[RECORD EXCERPTS]

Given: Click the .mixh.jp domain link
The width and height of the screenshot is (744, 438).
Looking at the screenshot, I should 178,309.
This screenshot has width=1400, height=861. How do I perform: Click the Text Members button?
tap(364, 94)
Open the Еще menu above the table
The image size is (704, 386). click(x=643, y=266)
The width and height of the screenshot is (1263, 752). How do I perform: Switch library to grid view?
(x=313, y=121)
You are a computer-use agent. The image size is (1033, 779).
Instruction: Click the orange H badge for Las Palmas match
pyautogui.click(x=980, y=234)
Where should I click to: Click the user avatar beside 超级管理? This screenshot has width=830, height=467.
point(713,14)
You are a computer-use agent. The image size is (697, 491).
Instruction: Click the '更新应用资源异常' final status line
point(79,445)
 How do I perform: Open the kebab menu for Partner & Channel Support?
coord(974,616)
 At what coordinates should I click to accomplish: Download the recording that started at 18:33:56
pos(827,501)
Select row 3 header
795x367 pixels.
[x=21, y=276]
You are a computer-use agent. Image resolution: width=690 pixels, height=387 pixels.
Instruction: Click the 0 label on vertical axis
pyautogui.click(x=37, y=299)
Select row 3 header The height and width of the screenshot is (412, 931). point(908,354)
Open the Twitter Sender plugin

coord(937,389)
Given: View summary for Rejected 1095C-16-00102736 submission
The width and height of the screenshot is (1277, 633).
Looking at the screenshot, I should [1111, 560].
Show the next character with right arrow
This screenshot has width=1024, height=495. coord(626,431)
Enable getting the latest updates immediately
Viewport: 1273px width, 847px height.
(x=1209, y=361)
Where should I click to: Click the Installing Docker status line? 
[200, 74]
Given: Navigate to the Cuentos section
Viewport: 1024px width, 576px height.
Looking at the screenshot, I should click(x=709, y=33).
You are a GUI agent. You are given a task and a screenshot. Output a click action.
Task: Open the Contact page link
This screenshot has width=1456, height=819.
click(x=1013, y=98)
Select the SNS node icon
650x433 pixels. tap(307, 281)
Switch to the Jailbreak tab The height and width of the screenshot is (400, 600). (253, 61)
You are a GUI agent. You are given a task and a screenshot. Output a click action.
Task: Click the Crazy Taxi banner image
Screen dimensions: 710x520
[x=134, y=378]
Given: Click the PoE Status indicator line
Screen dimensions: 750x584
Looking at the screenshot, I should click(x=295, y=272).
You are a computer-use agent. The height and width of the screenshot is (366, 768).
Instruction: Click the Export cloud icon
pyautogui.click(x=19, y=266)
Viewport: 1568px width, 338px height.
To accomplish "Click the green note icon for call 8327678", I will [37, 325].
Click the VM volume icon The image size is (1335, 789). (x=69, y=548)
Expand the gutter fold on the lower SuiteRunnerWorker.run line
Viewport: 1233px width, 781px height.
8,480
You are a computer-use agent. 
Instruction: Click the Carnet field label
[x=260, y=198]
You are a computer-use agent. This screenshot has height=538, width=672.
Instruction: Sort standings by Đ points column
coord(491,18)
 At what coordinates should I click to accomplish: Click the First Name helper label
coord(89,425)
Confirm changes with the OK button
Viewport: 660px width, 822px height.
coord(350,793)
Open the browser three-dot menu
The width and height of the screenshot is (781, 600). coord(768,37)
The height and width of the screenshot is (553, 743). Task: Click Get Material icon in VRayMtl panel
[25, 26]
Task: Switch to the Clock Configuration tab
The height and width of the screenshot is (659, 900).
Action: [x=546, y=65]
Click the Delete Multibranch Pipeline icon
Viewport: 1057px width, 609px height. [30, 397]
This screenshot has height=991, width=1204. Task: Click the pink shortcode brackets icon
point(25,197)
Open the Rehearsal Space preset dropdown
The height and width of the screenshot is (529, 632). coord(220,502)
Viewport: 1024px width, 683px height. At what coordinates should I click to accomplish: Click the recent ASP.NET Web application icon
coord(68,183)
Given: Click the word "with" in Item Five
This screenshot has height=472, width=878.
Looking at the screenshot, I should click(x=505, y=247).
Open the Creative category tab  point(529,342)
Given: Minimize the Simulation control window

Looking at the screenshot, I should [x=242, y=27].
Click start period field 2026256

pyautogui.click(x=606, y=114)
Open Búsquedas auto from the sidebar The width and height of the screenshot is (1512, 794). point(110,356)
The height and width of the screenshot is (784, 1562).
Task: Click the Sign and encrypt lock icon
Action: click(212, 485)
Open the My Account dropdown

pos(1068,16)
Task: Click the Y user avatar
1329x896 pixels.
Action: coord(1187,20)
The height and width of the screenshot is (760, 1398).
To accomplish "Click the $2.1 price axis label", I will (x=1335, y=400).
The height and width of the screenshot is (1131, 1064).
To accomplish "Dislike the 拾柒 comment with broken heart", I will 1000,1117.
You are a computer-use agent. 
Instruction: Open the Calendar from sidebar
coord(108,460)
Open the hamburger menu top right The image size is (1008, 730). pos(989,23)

[/RECORD EXCERPTS]

AIM OF THE EXERCISE ▸
Faithfully reproduce all of the records, character for character.

RESULT OF THIS EXERCISE ▸
Given: Click the .mixh.jp domain link
The width and height of the screenshot is (744, 438).
Looking at the screenshot, I should 178,309.
This screenshot has width=1400, height=861. How do I perform: Click the Text Members button?
tap(364, 94)
Open the Еще menu above the table
The image size is (704, 386). click(x=643, y=266)
The width and height of the screenshot is (1263, 752). How do I perform: Switch library to grid view?
(x=313, y=121)
You are a computer-use agent. The image size is (1033, 779).
Instruction: Click the orange H badge for Las Palmas match
pyautogui.click(x=980, y=234)
Where should I click to: Click the user avatar beside 超级管理? This screenshot has width=830, height=467.
point(713,14)
You are a computer-use agent. The image size is (697, 491).
Instruction: Click the '更新应用资源异常' final status line
point(79,445)
 How do I perform: Open the kebab menu for Partner & Channel Support?
coord(974,616)
 At what coordinates should I click to accomplish: Download the recording that started at 18:33:56
pos(827,501)
Select row 3 header
795x367 pixels.
[x=21, y=276]
You are a computer-use agent. Image resolution: width=690 pixels, height=387 pixels.
Instruction: Click the 0 label on vertical axis
pyautogui.click(x=37, y=299)
Select row 3 header The height and width of the screenshot is (412, 931). point(908,354)
Open the Twitter Sender plugin

coord(937,389)
Given: View summary for Rejected 1095C-16-00102736 submission
The width and height of the screenshot is (1277, 633).
Looking at the screenshot, I should [1111, 560].
Show the next character with right arrow
This screenshot has width=1024, height=495. coord(626,431)
Enable getting the latest updates immediately
Viewport: 1273px width, 847px height.
(x=1209, y=361)
Where should I click to: Click the Installing Docker status line? 
[200, 74]
Given: Navigate to the Cuentos section
Viewport: 1024px width, 576px height.
Looking at the screenshot, I should click(x=709, y=33).
You are a GUI agent. You are given a task and a screenshot. Output a click action.
Task: Open the Contact page link
This screenshot has width=1456, height=819.
click(x=1013, y=98)
Select the SNS node icon
650x433 pixels. tap(307, 281)
Switch to the Jailbreak tab The height and width of the screenshot is (400, 600). (253, 61)
You are a GUI agent. You are given a task and a screenshot. Output a click action.
Task: Click the Crazy Taxi banner image
Screen dimensions: 710x520
[x=134, y=378]
Given: Click the PoE Status indicator line
Screen dimensions: 750x584
Looking at the screenshot, I should click(x=295, y=272).
You are a computer-use agent. The height and width of the screenshot is (366, 768).
Instruction: Click the Export cloud icon
pyautogui.click(x=19, y=266)
Viewport: 1568px width, 338px height.
To accomplish "Click the green note icon for call 8327678", I will [37, 325].
Click the VM volume icon The image size is (1335, 789). (x=69, y=548)
Expand the gutter fold on the lower SuiteRunnerWorker.run line
Viewport: 1233px width, 781px height.
8,480
You are a computer-use agent. 
Instruction: Click the Carnet field label
[x=260, y=198]
You are a computer-use agent. This screenshot has height=538, width=672.
Instruction: Sort standings by Đ points column
coord(491,18)
 At what coordinates should I click to accomplish: Click the First Name helper label
coord(89,425)
Confirm changes with the OK button
Viewport: 660px width, 822px height.
coord(350,793)
Open the browser three-dot menu
The width and height of the screenshot is (781, 600). coord(768,37)
The height and width of the screenshot is (553, 743). Task: Click Get Material icon in VRayMtl panel
[25, 26]
Task: Switch to the Clock Configuration tab
The height and width of the screenshot is (659, 900).
Action: [x=546, y=65]
Click the Delete Multibranch Pipeline icon
Viewport: 1057px width, 609px height. [30, 397]
This screenshot has height=991, width=1204. Task: Click the pink shortcode brackets icon
point(25,197)
Open the Rehearsal Space preset dropdown
The height and width of the screenshot is (529, 632). coord(220,502)
Viewport: 1024px width, 683px height. At what coordinates should I click to accomplish: Click the recent ASP.NET Web application icon
coord(68,183)
Given: Click the word "with" in Item Five
This screenshot has height=472, width=878.
Looking at the screenshot, I should click(x=505, y=247).
Open the Creative category tab  point(529,342)
Given: Minimize the Simulation control window

Looking at the screenshot, I should [x=242, y=27].
Click start period field 2026256

pyautogui.click(x=606, y=114)
Open Búsquedas auto from the sidebar The width and height of the screenshot is (1512, 794). point(110,356)
The height and width of the screenshot is (784, 1562).
Task: Click the Sign and encrypt lock icon
Action: click(212, 485)
Open the My Account dropdown

pos(1068,16)
Task: Click the Y user avatar
1329x896 pixels.
Action: coord(1187,20)
The height and width of the screenshot is (760, 1398).
To accomplish "Click the $2.1 price axis label", I will (x=1335, y=400).
The height and width of the screenshot is (1131, 1064).
To accomplish "Dislike the 拾柒 comment with broken heart", I will 1000,1117.
You are a computer-use agent. 
Instruction: Open the Calendar from sidebar
coord(108,460)
Open the hamburger menu top right The image size is (1008, 730). pos(989,23)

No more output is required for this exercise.